Newswise — It's no secret that being a work-from-home mom during the dawn of the COVID-19 pandemic was a drag. And those tech tools – video meetings and texting – designed to make remote work easier? They just added to the stress and exacerbated the mental health toll on burnt out moms trying to hold everything together.
That’s one major takeaway from a study published this week in the journal Communication Reports. Researchers surveyed 540 adults in May 2020 who had worked for up to 10 weeks remotely, and found that stress levels among women with children skyrocketed — likely because blurred work-life balance boundaries meant they took on the brunt of juggling homeschooling and household chores alongside professional duties.
The results also reveal that video chats and texts tended to stress out remote workers, regardless of parental status and other factors including age, race, and education. Why?
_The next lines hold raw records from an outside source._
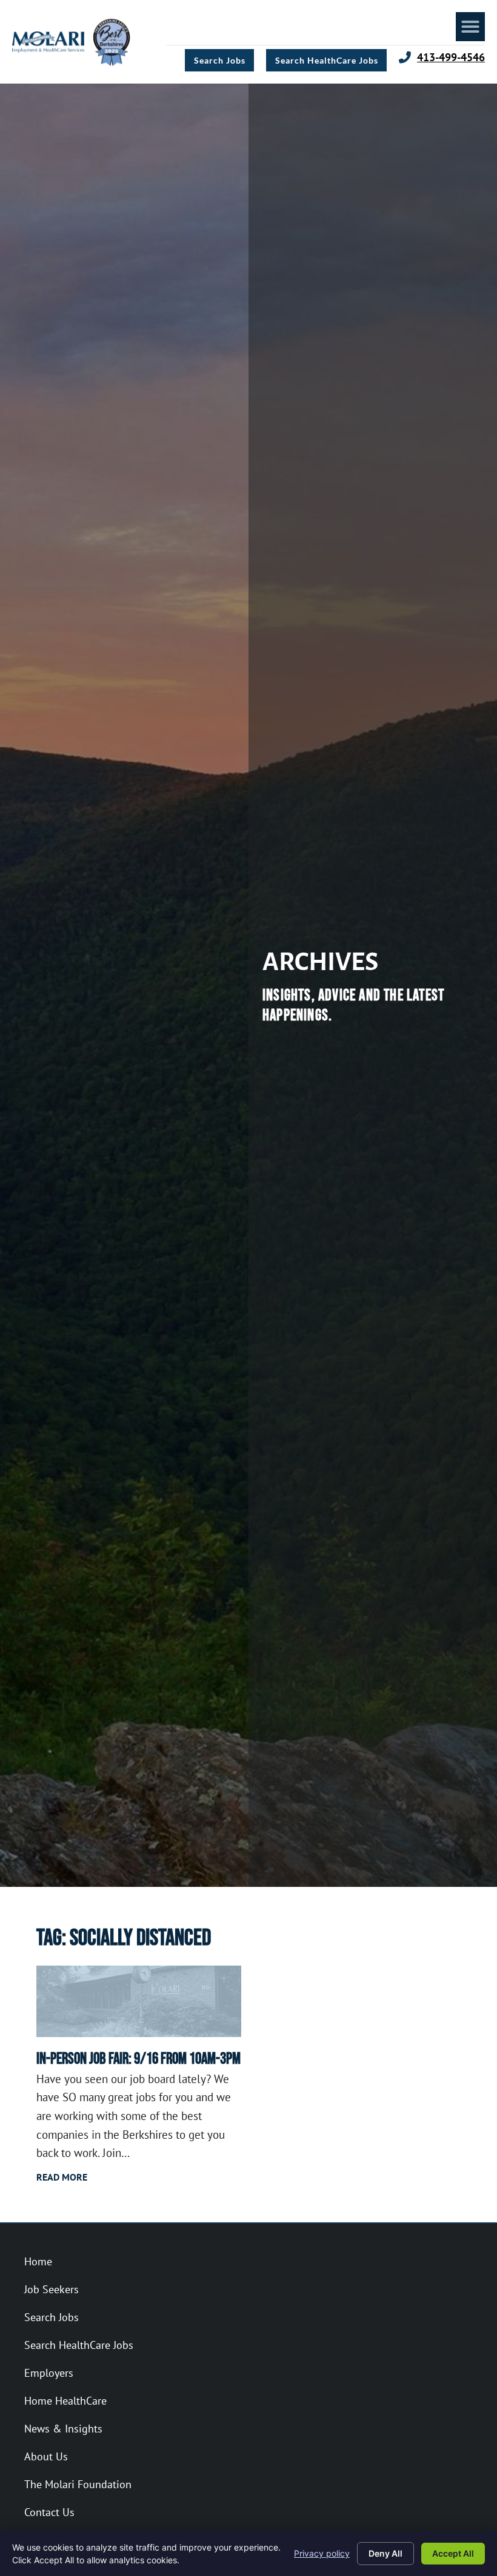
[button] (470, 26)
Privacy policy (322, 2553)
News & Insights (63, 2429)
Researchers hypothesize that the extra visual cues needed to get points across via a video screen and expectations of immediacy when replying to texts contributed to fatigue. For working mothers, these two communication methods were especially burdensome because they hindered the ability to multitask.
The findings raise questions about the future of remote work and ways to preserve employees’ mental health, said lead researcher and UNLV communication studies professor Natalie Pennington.
“We did find stress levels progressively increased for women with more children, which really points to the juggling act — you’re trying to keep track of multiple kids and the job,” she said. “The answer to alleviating stress might be supporting the use of asynchronous communication, like email, compared to synchronous forms, like video chats and texting, to create the flexibility needed to better balance work and home. When real-time communication is needed, phone calls may be better suited to allow for multi-tasking.”
The study was conducted in collaboration with Michigan State University associate professor Amanda Holmstrom and University of Kansas professor Jeff Hall.